Paragraph 4 of the letter from Kings to the Respondent dated 22nd March 2012 it reads:
“We are pleased to note that Mr. Steve Luseno, whose Firm we have working relations with, is known to you. This is so because, as you will realise in the intended discussions, our ventures are based on utmost good faith and full disclosure by both parties.”
From that paragraph, it would appear to be abundantly clear that the Applicant/Advocates were introduced to the Respondent by Kings. The Firm was never the Respondent’s advocates which, as it transpired, turned out to be Sichangi Partners. However, once the introduction was effected, the dossier being folios attached to the copy of the Bill of Costs submitted for taxation by the Applicant/Advocates, reveal exchanges of correspondence, particularly Emails which, in my opinion, clearly show that the Applicant/Advocates were acting on behalf of the Respondent herself as well as her family. For example, on 28th June 2012, Martha Wagichiengo sends an Email to Mr. Luseno asking him to comment upon a draft letter for Royal Developers. Then on 24th July 2012, Mr. Luseno sends an email addressed to two individuals at the Royal Group Kenya as well as to Martha Wagichiengo which reads:
“Dear All, We have managed to reserve the names shown in the letter attached. Shepard is the name proposed by Mrs. Wagichiengo. I shall be proceeding to prepare incorporation documents for the companies. @Martha… Kindly forward soft copies of your mom’s and brother’s ID and PIN. I also require their current passport pictures. Regards. Steve Luseno.”
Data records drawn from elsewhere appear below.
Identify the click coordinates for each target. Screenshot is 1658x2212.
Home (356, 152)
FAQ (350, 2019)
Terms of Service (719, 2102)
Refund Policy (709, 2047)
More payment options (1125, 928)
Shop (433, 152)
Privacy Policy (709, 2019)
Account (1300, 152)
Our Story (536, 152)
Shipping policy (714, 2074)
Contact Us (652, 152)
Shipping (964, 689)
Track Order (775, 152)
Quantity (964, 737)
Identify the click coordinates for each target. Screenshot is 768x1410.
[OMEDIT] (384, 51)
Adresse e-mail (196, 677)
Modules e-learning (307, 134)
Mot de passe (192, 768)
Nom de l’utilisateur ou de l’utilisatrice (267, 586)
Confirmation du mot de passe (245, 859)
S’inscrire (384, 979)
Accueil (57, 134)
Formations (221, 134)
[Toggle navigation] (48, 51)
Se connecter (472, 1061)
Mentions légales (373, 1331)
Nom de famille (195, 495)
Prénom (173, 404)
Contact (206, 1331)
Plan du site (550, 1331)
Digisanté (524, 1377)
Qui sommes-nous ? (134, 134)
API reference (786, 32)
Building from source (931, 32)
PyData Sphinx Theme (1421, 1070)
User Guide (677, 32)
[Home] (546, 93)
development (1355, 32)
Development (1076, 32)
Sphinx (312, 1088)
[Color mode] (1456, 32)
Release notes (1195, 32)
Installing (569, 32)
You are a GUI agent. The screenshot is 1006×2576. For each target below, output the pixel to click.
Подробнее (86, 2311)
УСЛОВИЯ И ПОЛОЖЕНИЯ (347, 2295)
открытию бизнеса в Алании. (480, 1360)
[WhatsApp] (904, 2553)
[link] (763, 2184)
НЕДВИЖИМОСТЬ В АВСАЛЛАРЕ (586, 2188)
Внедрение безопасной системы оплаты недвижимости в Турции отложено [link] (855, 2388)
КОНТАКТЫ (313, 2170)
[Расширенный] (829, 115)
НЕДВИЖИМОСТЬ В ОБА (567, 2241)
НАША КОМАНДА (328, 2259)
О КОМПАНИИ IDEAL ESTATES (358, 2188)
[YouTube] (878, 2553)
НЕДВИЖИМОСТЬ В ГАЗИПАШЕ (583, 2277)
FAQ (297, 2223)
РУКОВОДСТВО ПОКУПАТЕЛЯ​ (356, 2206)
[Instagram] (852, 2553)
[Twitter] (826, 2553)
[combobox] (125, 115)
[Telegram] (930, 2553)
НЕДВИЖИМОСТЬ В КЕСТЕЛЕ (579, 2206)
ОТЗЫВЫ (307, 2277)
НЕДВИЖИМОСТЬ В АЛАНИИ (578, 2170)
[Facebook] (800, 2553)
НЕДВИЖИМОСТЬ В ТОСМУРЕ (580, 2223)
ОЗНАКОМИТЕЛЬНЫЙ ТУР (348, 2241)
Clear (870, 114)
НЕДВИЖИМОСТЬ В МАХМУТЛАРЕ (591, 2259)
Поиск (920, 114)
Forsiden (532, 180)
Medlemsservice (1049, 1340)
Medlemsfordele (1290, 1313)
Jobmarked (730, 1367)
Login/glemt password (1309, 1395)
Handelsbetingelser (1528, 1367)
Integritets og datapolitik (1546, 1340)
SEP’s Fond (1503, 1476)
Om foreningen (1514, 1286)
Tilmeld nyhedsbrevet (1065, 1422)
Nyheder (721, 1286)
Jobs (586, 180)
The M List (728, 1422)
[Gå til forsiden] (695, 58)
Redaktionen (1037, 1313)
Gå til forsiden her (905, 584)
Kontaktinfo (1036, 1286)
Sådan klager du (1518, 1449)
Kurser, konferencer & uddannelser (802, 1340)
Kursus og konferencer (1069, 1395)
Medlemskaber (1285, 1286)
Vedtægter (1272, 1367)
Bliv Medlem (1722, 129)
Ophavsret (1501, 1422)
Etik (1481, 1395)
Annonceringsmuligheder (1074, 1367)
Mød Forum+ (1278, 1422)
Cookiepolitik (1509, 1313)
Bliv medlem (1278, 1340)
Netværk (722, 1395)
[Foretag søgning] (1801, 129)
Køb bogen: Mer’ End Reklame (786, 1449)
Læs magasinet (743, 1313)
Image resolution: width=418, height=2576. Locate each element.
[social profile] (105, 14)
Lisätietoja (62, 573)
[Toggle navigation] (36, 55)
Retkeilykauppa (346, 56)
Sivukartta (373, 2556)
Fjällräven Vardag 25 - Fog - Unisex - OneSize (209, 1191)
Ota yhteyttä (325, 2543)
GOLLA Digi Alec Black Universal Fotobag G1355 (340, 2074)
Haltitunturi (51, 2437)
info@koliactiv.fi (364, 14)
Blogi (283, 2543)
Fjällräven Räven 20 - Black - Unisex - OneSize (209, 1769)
Further on in the said dossier, the Applicant/Advocates detailed copies of documents that the firm had prepared for the Joint Venture for the development of L. R. No. 209/1701- Shepard Villas. In a letter to the Respondent dated 2nd August 2012, the Applicant/Advocates detailed 15 documents that the firm has prepared with regard to the Joint Venture. They had been forwarded to the Respondent for execution purposes. To my mind, there is no doubt that the work was done and carried out. Further, I am of the opinion, and so find, that the work was carried out upon the instruction of both the Respondent and her family as well as Kings. The Applicant/Advocates were acting for both parties in their joint-venture.
As a result of my above finding, I now refer this file back to the Taxing Officer in order for him to note that the Applicant/Advocates were acting for both parties – the Respondent and Kings. Accordingly, the Taxing Officer is directed to review the taxed costs in this matter in order to reflect the shared retainer as above. The Bill of Costs should now be re-taxed taking into account the provisions in relation to non-contentious matters as regards advocates’ remuneration being Rules 18 through to 48 of the Advocates (Remuneration) Order. Orders accordingly.
DATED and delivered at Nairobi this 9th day of July, 2013.